Le secteur de l'enseignement supérieur se retrouve au cœur de sérieuses allégations mettant en cause la gouvernance de plusieurs institutions publiques et parapubliques. Dans un document adressé au Premier ministre, son auteur décrit un système où les décisions stratégiques seraient concentrées entre les mains d'un cercle restreint de responsables, au détriment des principes de transparence, de bonne gouvernance et d'équité.

Le document évoque notamment une influence excessive d'un établissement universitaire public sur les orientations du ministère de tutelle. Plusieurs décisions auraient été prises afin de favoriser cette institution, notamment dans le cadre du financement de l'enseignement supérieur gratuit, avec des conséquences financières importantes pour l'État.
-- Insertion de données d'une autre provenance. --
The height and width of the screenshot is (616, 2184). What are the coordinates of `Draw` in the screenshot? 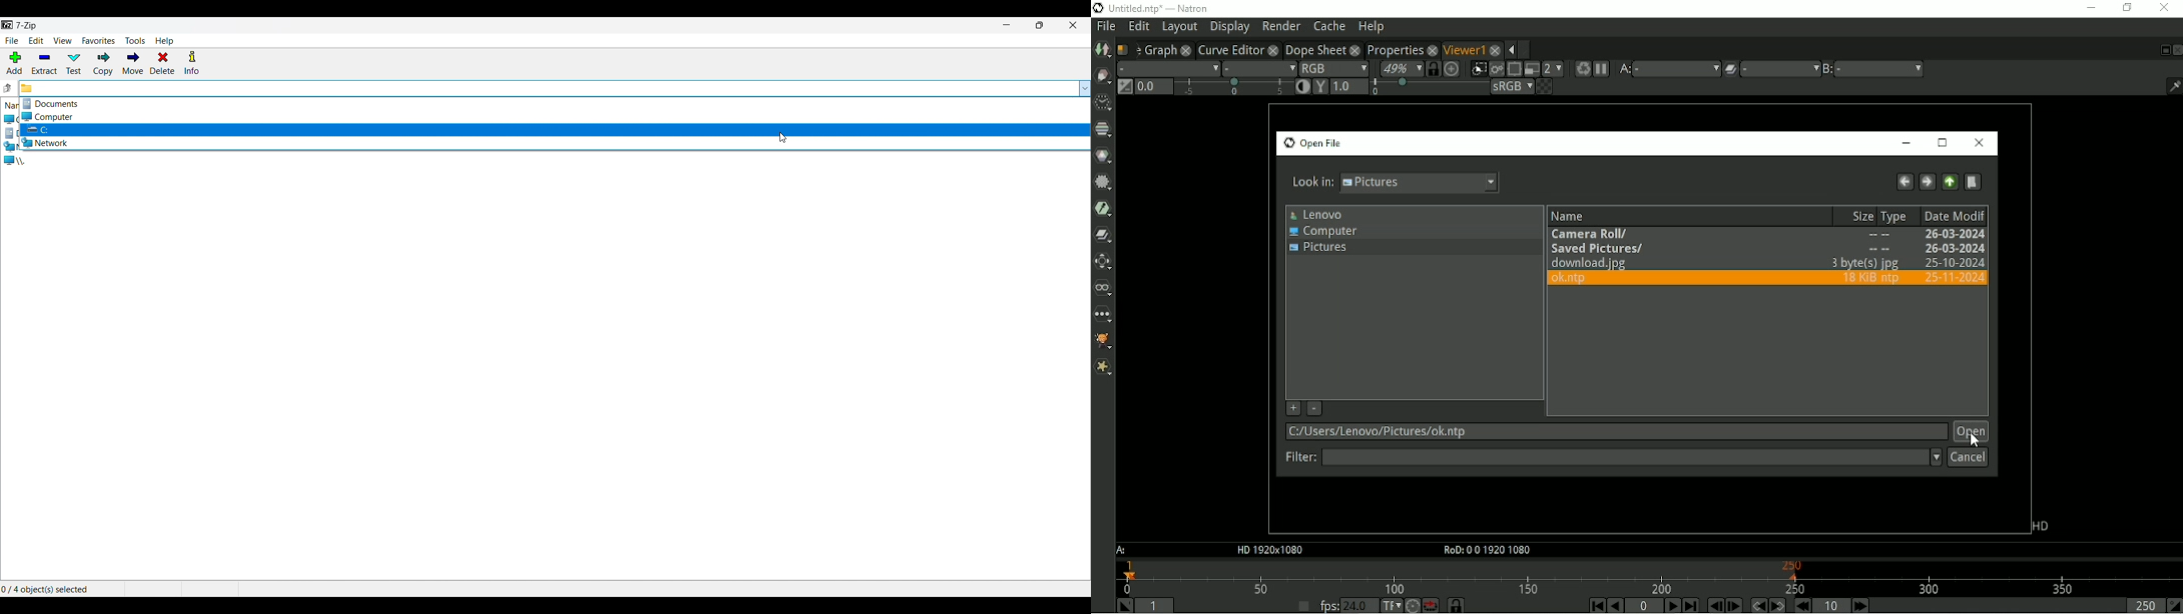 It's located at (1103, 76).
Les accusations portent également sur des procédures de passation de marchés publics. Des dépenses liées à l'organisation d'événements officiels auraient été réalisées à des coûts largement supérieurs aux prix habituellement pratiqués, à travers un système de demandes de devis qui aurait permis de donner une apparence de conformité tout en maintenant des tarifs artificiellement élevés.

Le texte soulève aussi des interrogations concernant plusieurs nominations au sein du ministère, des universités et d'organismes relevant du secteur. Il est notamment fait état de possibles situations de favoritisme, de conflits d'intérêts, de népotisme ainsi que de cumul de fonctions pouvant compromettre l'indépendance de certaines décisions administratives.
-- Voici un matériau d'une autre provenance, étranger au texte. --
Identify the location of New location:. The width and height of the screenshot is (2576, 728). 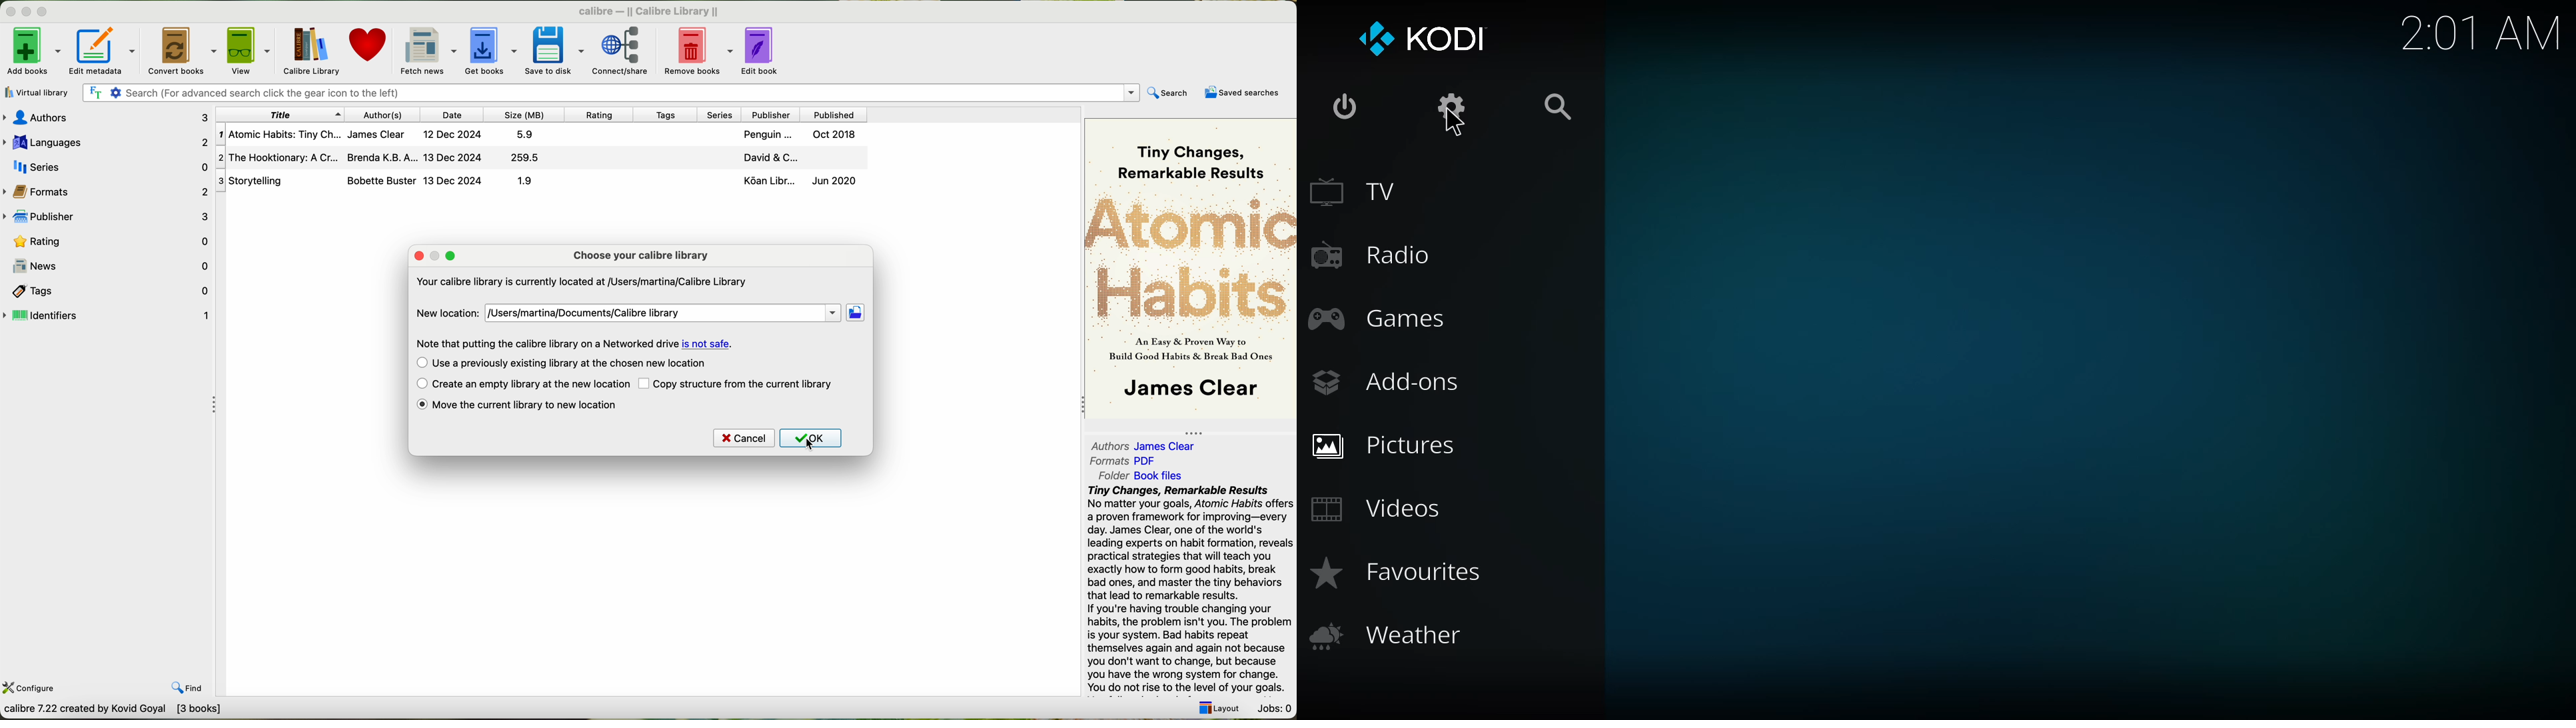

Sur le plan académique, le document affirme que des réformes actuellement envisagées modifieraient profondément le système d'accréditation des programmes universitaires. Selon son auteur, ces changements risqueraient d'affaiblir les mécanismes de contrôle de la qualité de l'enseignement supérieur et de porter atteinte à la réputation internationale de Maurice comme destination universitaire.

D'autres allégations concernent l'autonomie des universités publiques. Des projets de réforme permettraient notamment une intervention accrue du pouvoir politique dans la nomination des dirigeants universitaires et dans le fonctionnement des établissements, remettant en question un principe considéré comme fondamental dans le monde académique.
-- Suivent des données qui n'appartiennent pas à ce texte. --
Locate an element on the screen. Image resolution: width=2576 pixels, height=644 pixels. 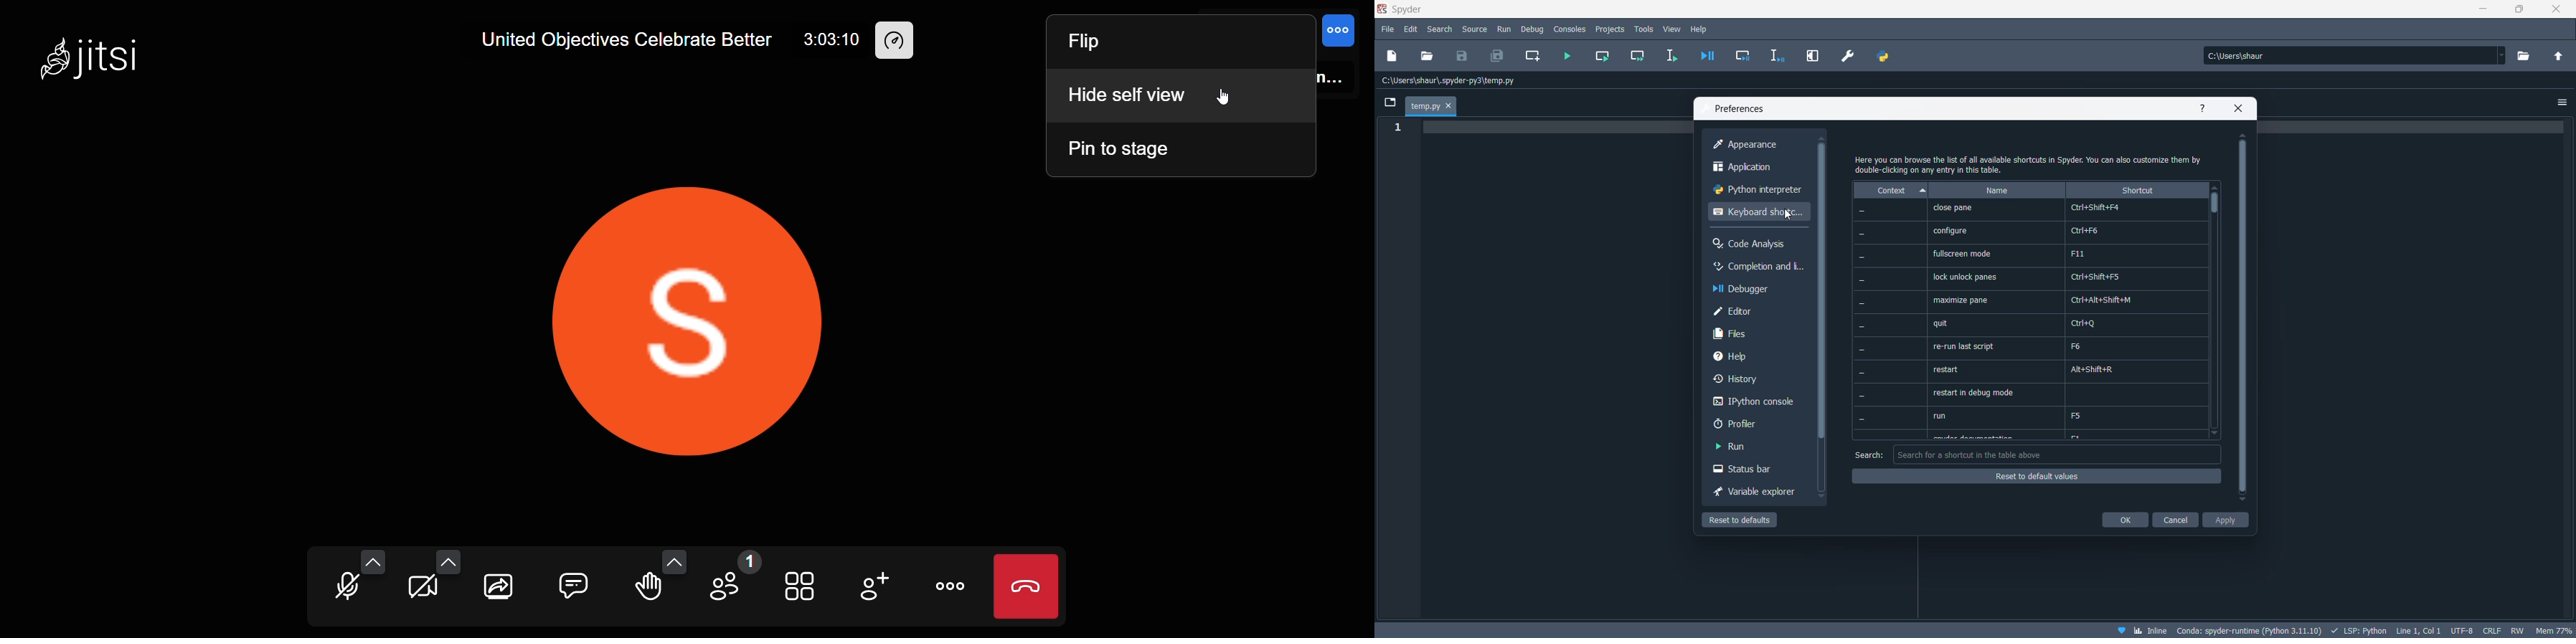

Le document évoque également des pressions présumées exercées dans le cadre de recrutements, de promotions, de l'attribution de bourses d'études, ainsi que des tentatives d'influencer certaines procédures internes au sein de plusieurs institutions.

Enfin, l'auteur affirme que plusieurs décisions importantes auraient été prises sans consultation préalable des principaux acteurs concernés, notamment lors de réformes touchant des organismes publics de recherche et d'enseignement supérieur.

À ce stade, ces éléments demeurent des allégations contenues dans un document adressé au chef du gouvernement. Les personnes et institutions concernées n'ont, à notre connaissance, pas réagi publiquement à ces accusations. Au regard de leur gravité, elles mériteraient toutefois de faire l'objet de vérifications indépendantes et, le cas échéant, d'explications officielles afin de préserver la confiance du public dans les institutions de l'enseignement supérieur mauricien.